Homeostasis is required in all living cells between salt and water. This allows the cells to perform many functions. Too much salt and all the water will be pulled out of the cells to try to maintain this balance and the cells will die of dehydration.
Saltwater fish are able to expel excess salt in their urine and secrete it through their gills in order to maintain this balance.
Sodium is one of the main ions used in sending signals through the body. If they absorbed all the salt, they whould experience spontaneous generation of signals all over the place. This includes the heart and other organs. If your heart is doing its own thing and not beating in order, it is not pushing blood very effectively so cells are not receiving the needed nutrients in a timely fashion. Cardiac arrest is likely.

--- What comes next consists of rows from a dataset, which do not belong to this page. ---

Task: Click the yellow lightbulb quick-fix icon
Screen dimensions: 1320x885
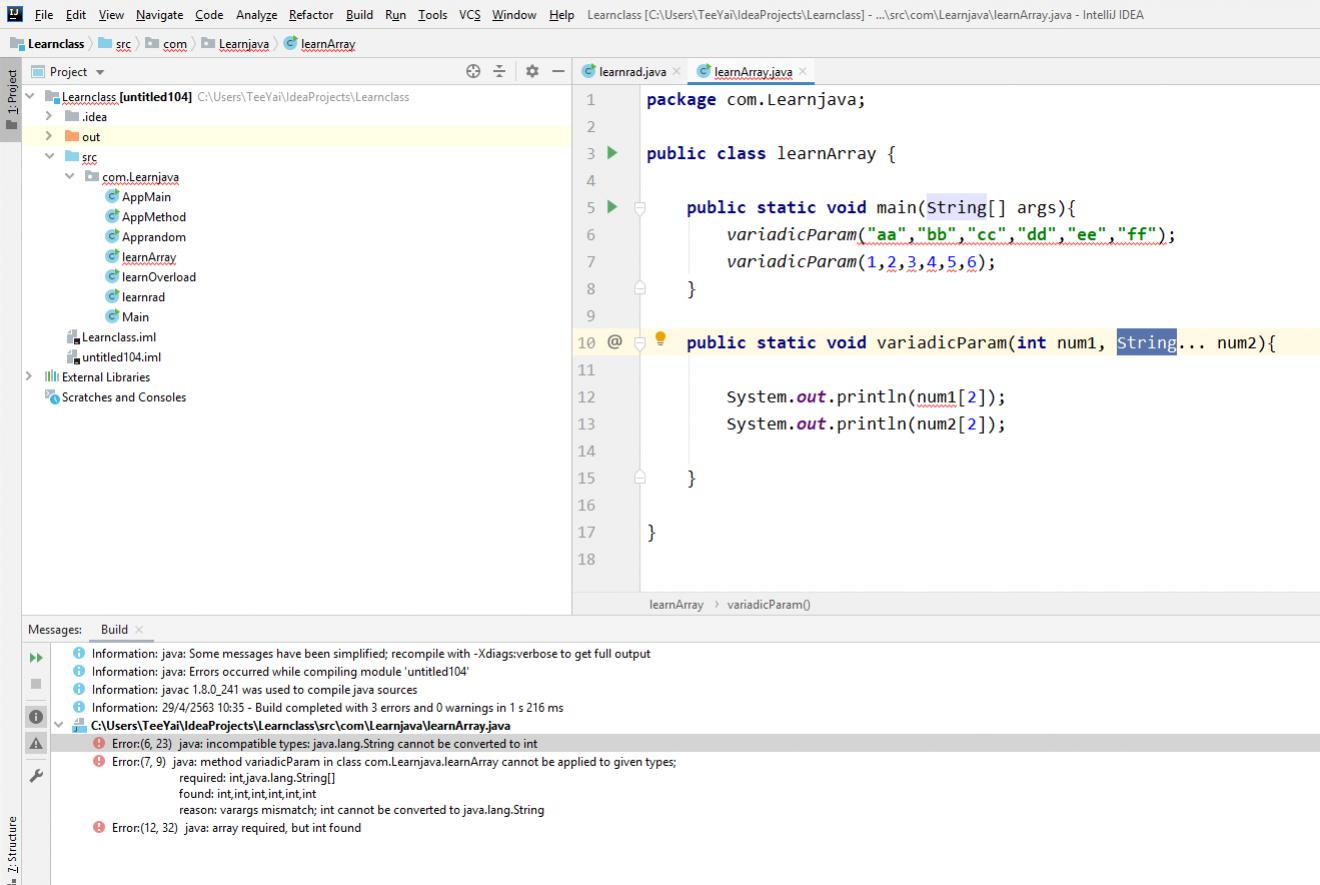Action: 660,339
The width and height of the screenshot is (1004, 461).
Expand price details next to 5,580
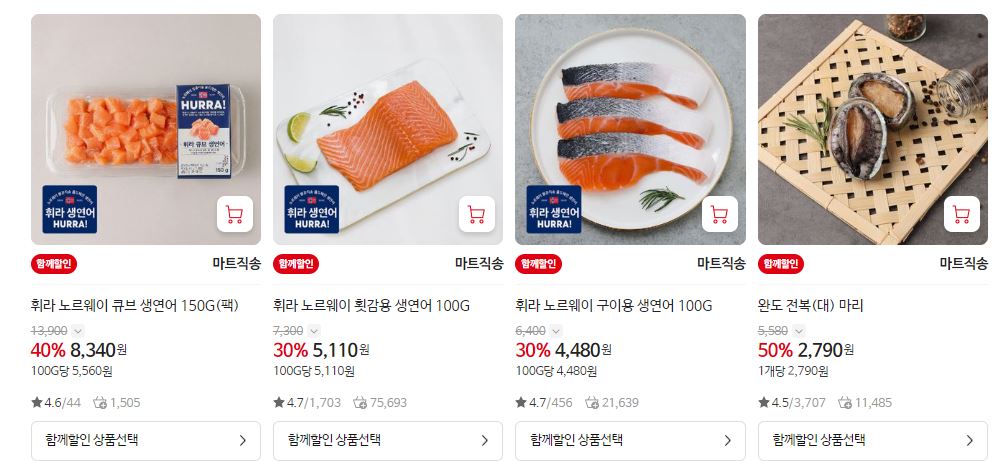click(798, 331)
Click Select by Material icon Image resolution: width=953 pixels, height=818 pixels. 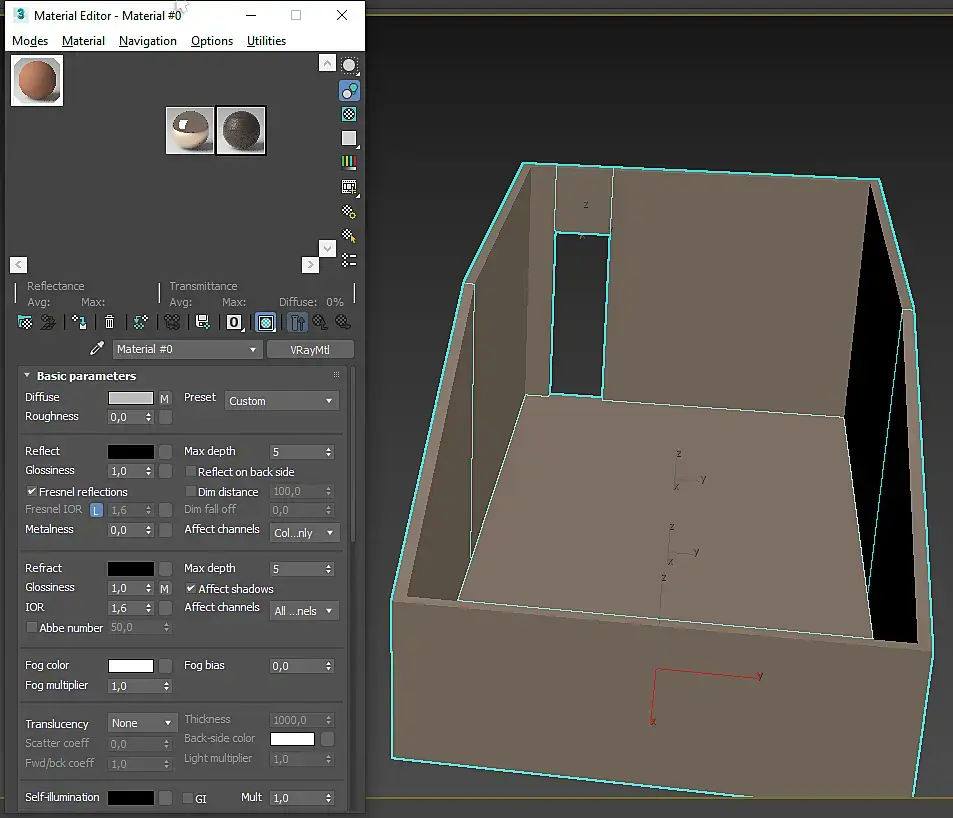[349, 236]
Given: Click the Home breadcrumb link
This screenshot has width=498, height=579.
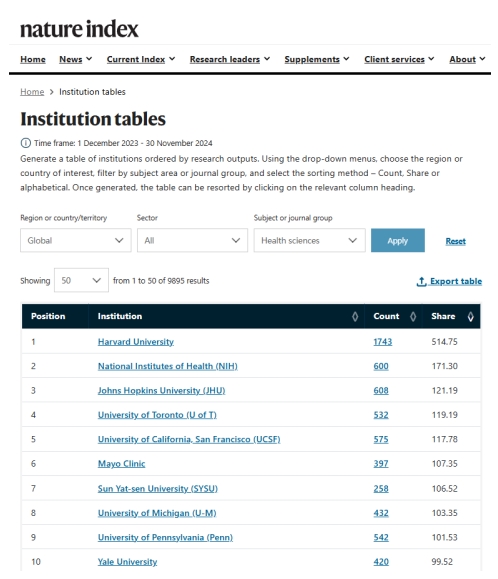Looking at the screenshot, I should click(x=32, y=92).
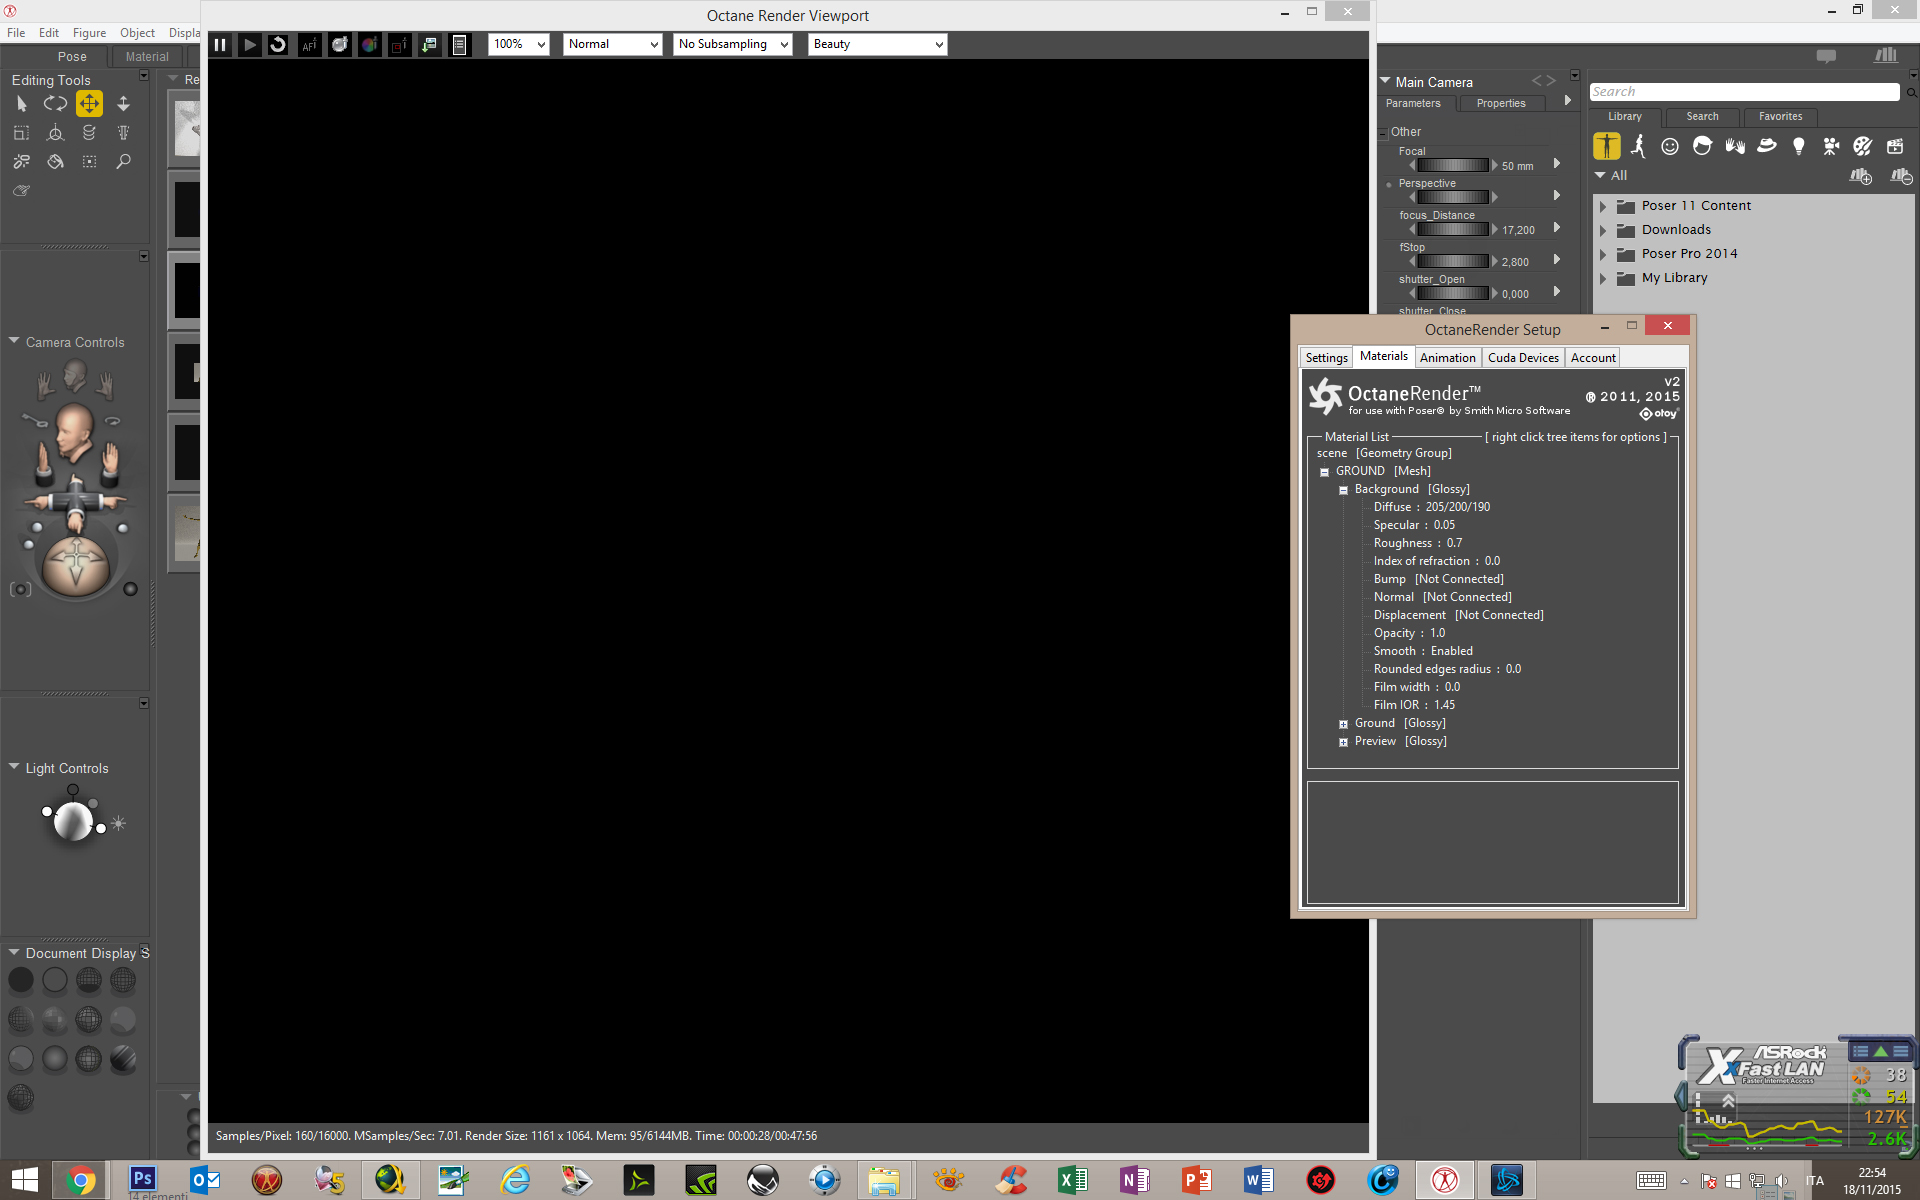Adjust the Focal length parameter dial
This screenshot has width=1920, height=1200.
(1453, 166)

More importantly it fucks up their water balance. Water follows salt. If there is more salt in the fish’s blood, the water from their cells comes out and the animal dehydrates. Most marine animals either have reniculated kidneys or salt glands that are specifically suited for excessive ion environments. Sea birds have salt glands near their eye that empties brine out their beak, sharks have rectal glands that does that same thing but out with their feces. Marine animals spend a lot of energy of getting ions out of their body (freshwater spend a lot getting them in), and maintaining proper water balance
Sharks and rays (cartilaginous fishes) actually do this. The body of the shark is normally isotonic to the seawater around it. This is known as osmoconformation, as opposed to osmoregulation as seen in other bony fish. Most marine invertebrates (i.e. most other sea creatures) are osmoconformers as well, although their ionic composition may be different from that of seawater.
In sharks and rays, they maintain their isotonic relationship to the seawater using urea and trimethylamine oxide (TMAO). The shark’s blood electrolyte composition is not similar to that of seawater, but maintains isotonicity with seawater by storing urea at high concentrations. Sharks are “ureotelic” animals that secrete urea to maintain osmotic balance. TMAO stabilizes proteins in the presence of high urea levels, preventing the disruption of peptide bonds that would otherwise occur at such high levels of urea.